History of Okuharuka
In 1975 at the Saitama prefecture tea industry research station, a late budding cultivar with high yield named Saitama 20 was crossed with Saitama 7, a cultivar with resistance to cold weather.
Saitama 7 was a seedling selected from a cultivar named Sai56G1-99, which came from a natural crossing of Yabukita tea plants.
Anyway, the best seedling was selected, and it was tested in 2002.
Finally, it was registered as Okuharuka in 2015 under the seed and seedling law.
Characteristics of Okuharuka
This cultivar can be picked from 6 to 9 days later than Yabukita, which means that it rarely takes damage from late frost.
Young leaves of Okuharuka are long, thin and slightly big.

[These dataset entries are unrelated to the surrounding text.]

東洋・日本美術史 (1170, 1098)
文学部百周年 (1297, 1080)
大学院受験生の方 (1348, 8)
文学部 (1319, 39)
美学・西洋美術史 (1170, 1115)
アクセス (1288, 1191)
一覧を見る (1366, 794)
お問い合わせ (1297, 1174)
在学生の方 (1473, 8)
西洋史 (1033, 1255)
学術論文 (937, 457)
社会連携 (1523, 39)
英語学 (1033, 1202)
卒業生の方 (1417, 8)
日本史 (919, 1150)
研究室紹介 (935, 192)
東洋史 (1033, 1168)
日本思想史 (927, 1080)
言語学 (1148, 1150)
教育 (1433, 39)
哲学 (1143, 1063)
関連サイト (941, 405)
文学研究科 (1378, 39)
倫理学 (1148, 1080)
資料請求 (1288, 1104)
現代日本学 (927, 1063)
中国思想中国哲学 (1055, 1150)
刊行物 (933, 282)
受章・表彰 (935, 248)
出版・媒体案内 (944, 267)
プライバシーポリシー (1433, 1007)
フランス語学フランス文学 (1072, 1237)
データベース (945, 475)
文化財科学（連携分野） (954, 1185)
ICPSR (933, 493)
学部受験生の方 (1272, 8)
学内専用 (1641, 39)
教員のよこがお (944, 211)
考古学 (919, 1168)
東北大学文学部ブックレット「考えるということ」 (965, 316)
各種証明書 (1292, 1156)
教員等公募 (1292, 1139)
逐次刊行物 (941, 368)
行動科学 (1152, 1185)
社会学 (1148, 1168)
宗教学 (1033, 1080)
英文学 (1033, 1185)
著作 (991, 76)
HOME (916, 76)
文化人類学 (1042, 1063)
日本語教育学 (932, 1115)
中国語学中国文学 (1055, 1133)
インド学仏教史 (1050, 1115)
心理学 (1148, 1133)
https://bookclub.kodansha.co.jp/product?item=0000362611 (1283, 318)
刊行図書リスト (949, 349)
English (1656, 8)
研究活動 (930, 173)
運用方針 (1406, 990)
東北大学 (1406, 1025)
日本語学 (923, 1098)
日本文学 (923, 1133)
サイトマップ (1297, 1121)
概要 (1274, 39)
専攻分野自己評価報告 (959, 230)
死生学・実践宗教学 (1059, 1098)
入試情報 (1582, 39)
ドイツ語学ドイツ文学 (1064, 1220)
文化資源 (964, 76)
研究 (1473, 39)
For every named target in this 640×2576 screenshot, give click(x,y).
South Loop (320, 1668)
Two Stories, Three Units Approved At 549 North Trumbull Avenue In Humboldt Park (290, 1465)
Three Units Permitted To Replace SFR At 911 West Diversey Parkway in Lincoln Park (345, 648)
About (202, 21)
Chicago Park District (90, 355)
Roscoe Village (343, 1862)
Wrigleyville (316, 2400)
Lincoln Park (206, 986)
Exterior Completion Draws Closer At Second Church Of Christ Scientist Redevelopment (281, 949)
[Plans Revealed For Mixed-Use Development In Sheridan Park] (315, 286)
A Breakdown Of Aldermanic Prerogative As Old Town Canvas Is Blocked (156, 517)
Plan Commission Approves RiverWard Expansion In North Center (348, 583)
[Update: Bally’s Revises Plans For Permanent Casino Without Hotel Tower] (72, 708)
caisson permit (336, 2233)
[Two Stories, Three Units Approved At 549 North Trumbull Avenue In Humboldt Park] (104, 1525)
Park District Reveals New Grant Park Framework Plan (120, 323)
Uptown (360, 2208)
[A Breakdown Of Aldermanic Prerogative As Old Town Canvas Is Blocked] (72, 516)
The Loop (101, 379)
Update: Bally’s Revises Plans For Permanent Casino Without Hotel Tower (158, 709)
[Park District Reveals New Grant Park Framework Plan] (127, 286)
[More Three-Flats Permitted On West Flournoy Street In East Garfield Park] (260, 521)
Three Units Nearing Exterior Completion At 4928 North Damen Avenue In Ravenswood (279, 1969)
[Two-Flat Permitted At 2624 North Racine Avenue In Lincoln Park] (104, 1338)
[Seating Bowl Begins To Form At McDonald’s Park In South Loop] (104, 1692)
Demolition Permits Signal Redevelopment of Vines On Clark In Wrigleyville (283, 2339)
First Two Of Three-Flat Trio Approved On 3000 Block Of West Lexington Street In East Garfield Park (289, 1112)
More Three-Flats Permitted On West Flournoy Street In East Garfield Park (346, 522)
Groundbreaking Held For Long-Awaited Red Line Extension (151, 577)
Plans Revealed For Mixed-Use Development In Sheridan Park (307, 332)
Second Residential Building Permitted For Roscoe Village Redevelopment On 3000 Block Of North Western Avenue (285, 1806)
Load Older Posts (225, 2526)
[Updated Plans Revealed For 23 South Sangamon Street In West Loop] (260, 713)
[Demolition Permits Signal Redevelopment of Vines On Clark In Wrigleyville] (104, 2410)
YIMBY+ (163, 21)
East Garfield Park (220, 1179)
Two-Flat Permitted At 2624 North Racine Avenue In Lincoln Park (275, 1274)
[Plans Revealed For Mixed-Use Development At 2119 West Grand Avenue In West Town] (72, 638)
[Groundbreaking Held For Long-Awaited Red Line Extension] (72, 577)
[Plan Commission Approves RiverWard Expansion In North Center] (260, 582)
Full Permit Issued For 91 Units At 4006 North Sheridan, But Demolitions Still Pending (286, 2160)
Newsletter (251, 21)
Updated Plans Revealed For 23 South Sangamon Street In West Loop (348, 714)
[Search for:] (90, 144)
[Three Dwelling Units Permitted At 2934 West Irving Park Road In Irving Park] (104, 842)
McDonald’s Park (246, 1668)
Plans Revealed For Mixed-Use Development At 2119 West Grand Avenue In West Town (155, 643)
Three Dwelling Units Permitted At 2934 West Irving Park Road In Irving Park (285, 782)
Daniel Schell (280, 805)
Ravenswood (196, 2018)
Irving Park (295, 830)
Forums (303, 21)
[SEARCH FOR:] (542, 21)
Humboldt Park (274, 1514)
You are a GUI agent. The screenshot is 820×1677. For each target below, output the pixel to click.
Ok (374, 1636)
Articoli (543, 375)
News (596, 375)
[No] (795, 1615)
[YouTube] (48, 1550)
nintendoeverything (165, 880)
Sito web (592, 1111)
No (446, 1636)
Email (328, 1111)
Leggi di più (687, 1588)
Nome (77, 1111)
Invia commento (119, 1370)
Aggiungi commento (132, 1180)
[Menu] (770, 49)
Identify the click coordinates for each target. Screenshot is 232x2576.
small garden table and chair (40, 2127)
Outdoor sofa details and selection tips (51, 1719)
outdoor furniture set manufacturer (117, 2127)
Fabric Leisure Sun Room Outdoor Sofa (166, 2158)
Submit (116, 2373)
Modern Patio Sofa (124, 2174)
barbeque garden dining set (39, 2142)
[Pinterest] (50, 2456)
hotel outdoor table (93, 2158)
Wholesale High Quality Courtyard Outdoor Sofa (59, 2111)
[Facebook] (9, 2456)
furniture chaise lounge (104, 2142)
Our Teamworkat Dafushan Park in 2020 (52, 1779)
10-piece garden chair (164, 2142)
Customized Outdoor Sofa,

Its cuttings take root easily.
This cultivar has a higher yield than Yabukita, and is even better at resisting cold weather.
Okuharuka is fairly resistant to anthracnose, but it is somewhat weak against the gray blight, the white peach scale, and the blister blight.
In addition, it has a medium resistance to the bacterial shoot blight.
As a sencha, this cultivar has leaves of good shape and color.
Okuharuka is high in coumarin, which is one of the reasons that it has a cherry blossom leaf aroma.
It’s similar to the aroma of Shizu-7132.